_WIERSZE DANYCH:_
* * *
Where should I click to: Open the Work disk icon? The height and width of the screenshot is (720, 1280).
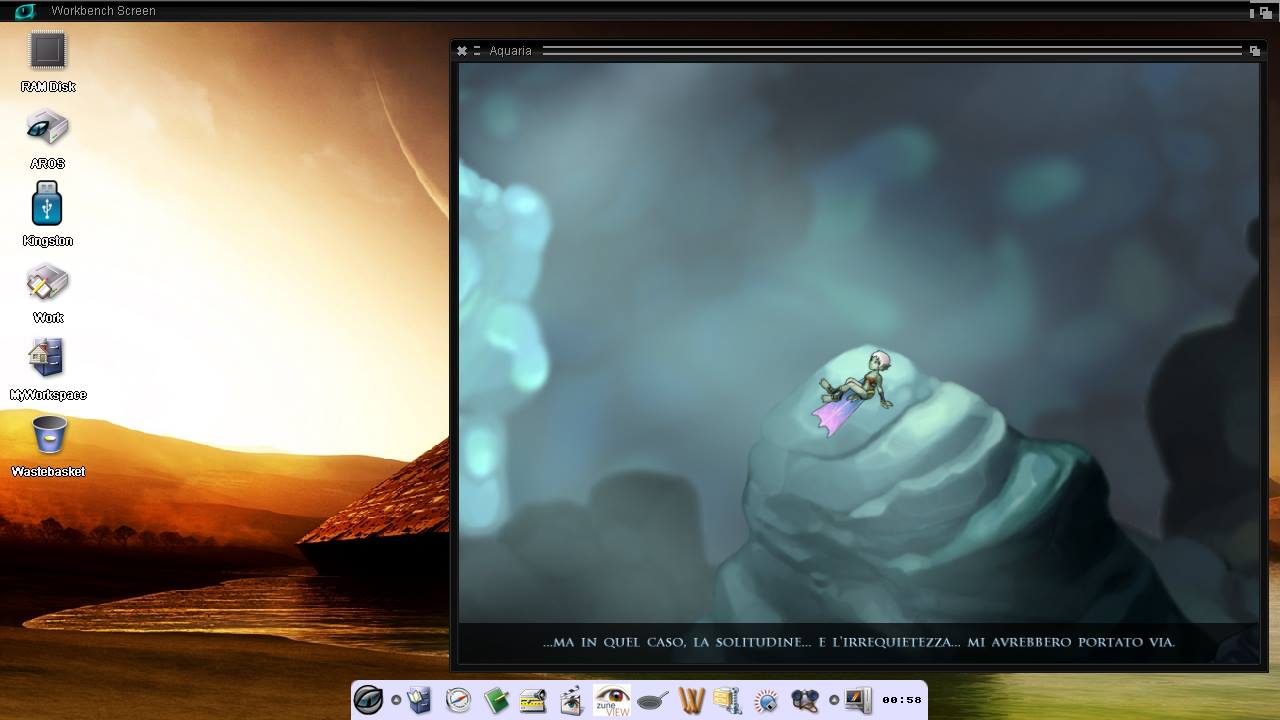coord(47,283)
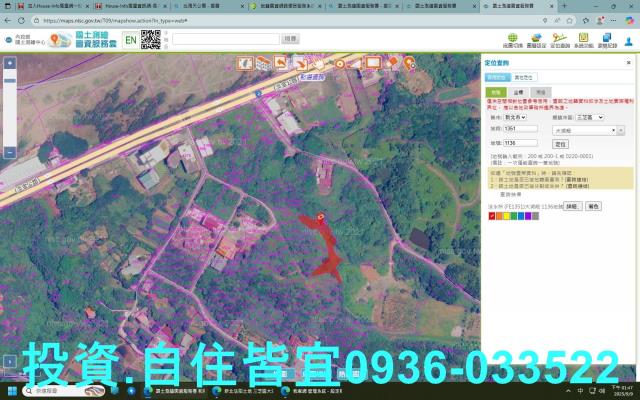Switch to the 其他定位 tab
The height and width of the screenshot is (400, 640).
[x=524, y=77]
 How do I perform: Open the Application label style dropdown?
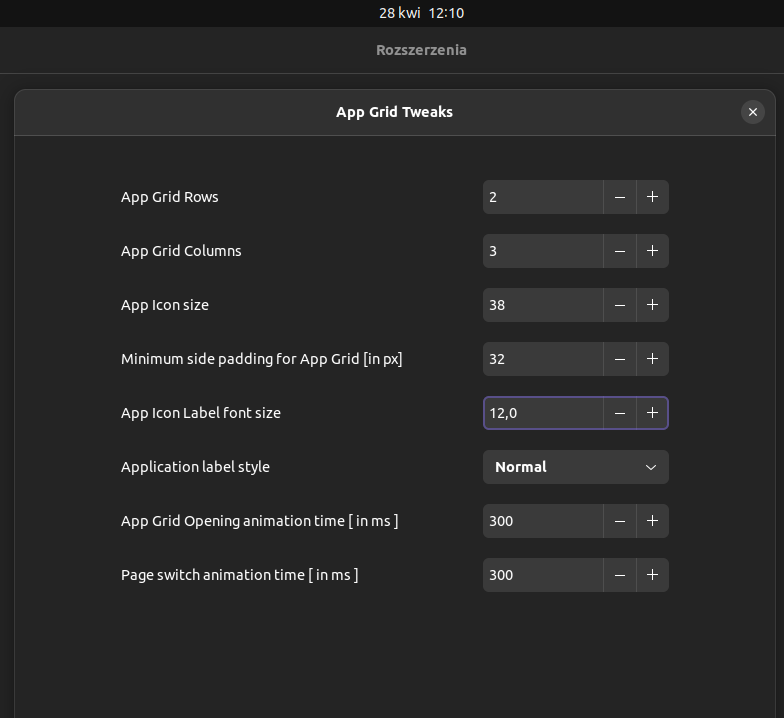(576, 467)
* * *
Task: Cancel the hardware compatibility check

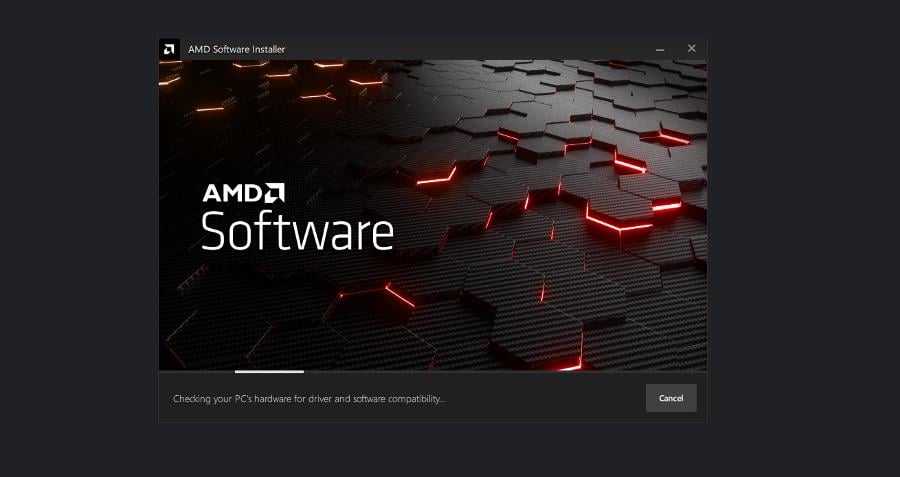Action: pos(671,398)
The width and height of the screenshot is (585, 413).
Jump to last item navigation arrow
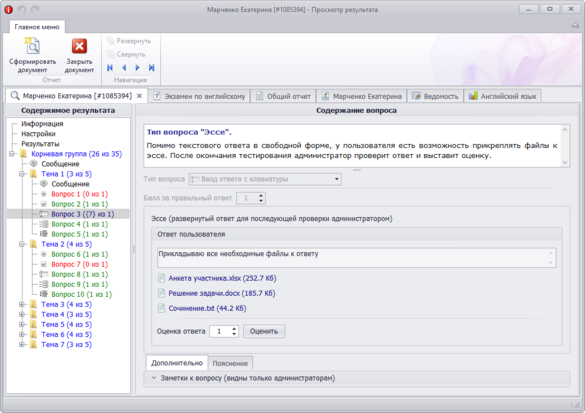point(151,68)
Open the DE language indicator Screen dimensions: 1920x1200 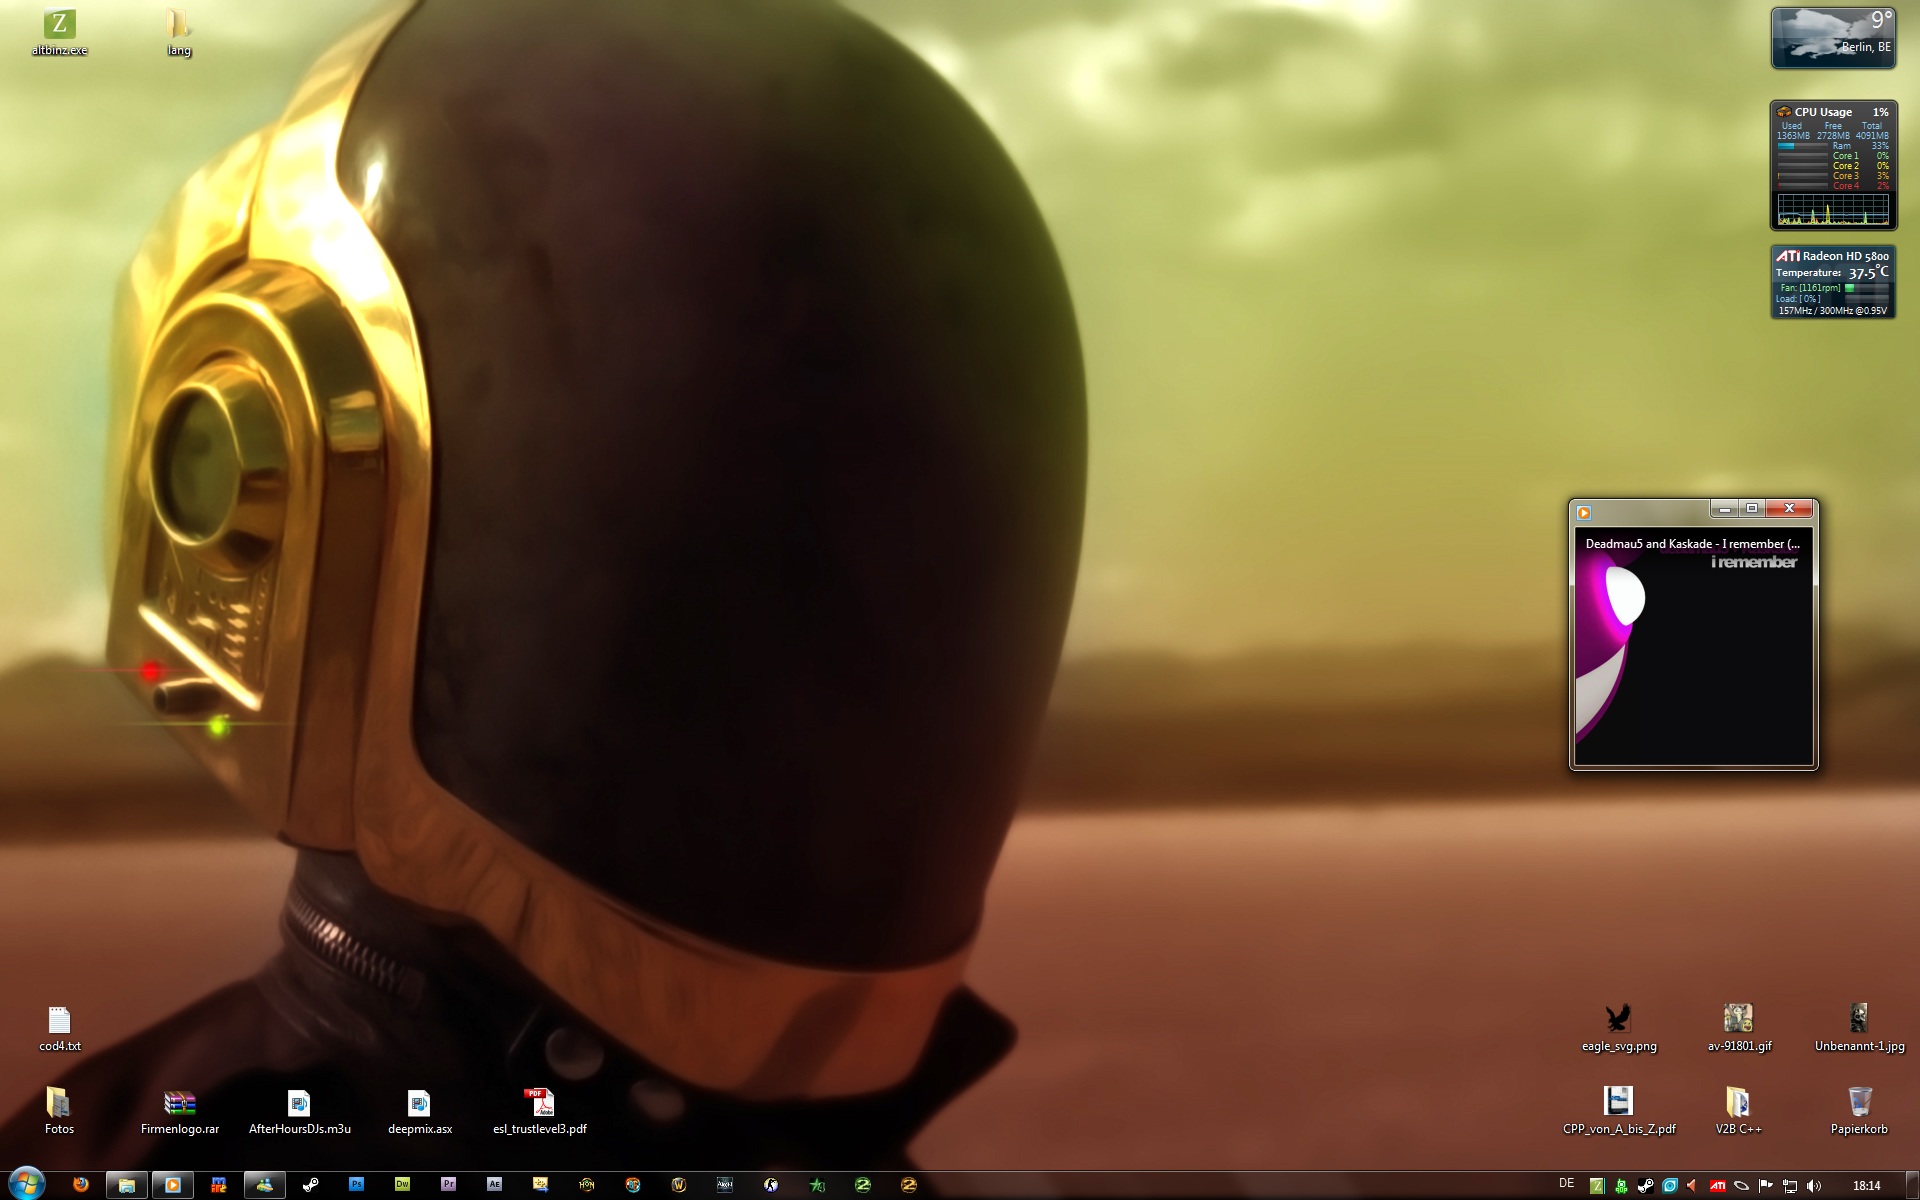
* * *
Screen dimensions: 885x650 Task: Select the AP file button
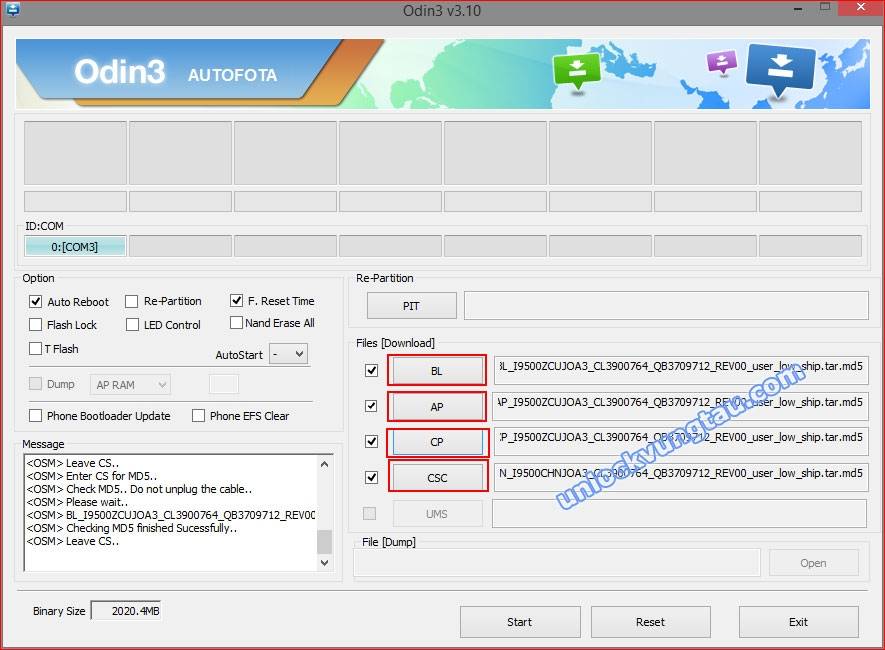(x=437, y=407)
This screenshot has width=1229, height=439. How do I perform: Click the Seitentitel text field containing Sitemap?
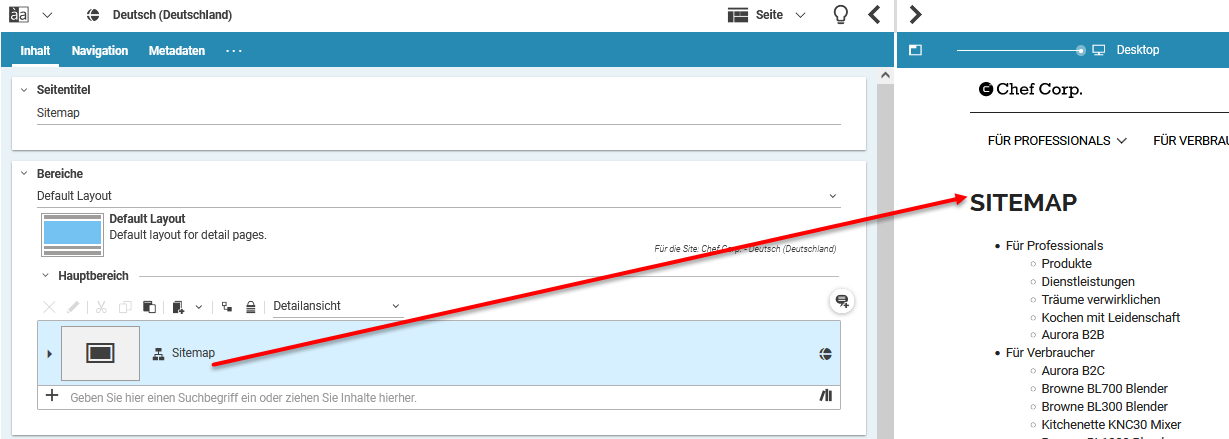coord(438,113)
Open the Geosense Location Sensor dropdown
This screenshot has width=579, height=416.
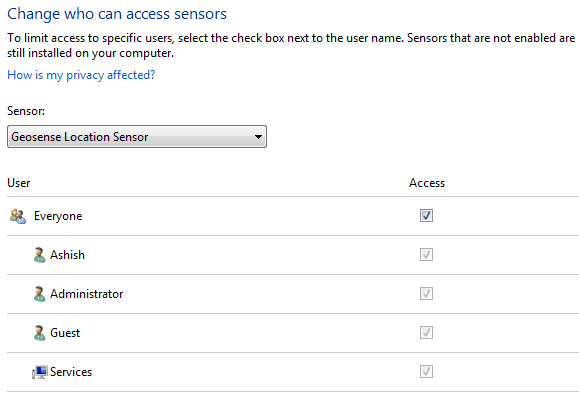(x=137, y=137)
* * *
Przepisz jako CSV z dwiema kolumnami, polecenie i wynik, fragment wpisów zaczynający się wierszem zawierającym „Screen dimensions: 885x650” i kończący wierszem zawierającym „(x=137, y=137)”, oba włącznie. Każdy wpis to jeden wiersz: w kolumnie polecenie jego tekst, a w kolumnie wynik odpowiedź, każde pole w cudzysłowie, z łamaniami linii zamienionymi na spacje i bez obrazków.

polecenie,wynik
"Screen dimensions: 885x650 Task: Select the AP file button","(x=437, y=407)"
"This screenshot has width=1229, height=439. How do I perform: Click the Seitentitel text field containing Sitemap?","coord(438,113)"
"Open the Geosense Location Sensor dropdown This screenshot has width=579, height=416.","(x=137, y=137)"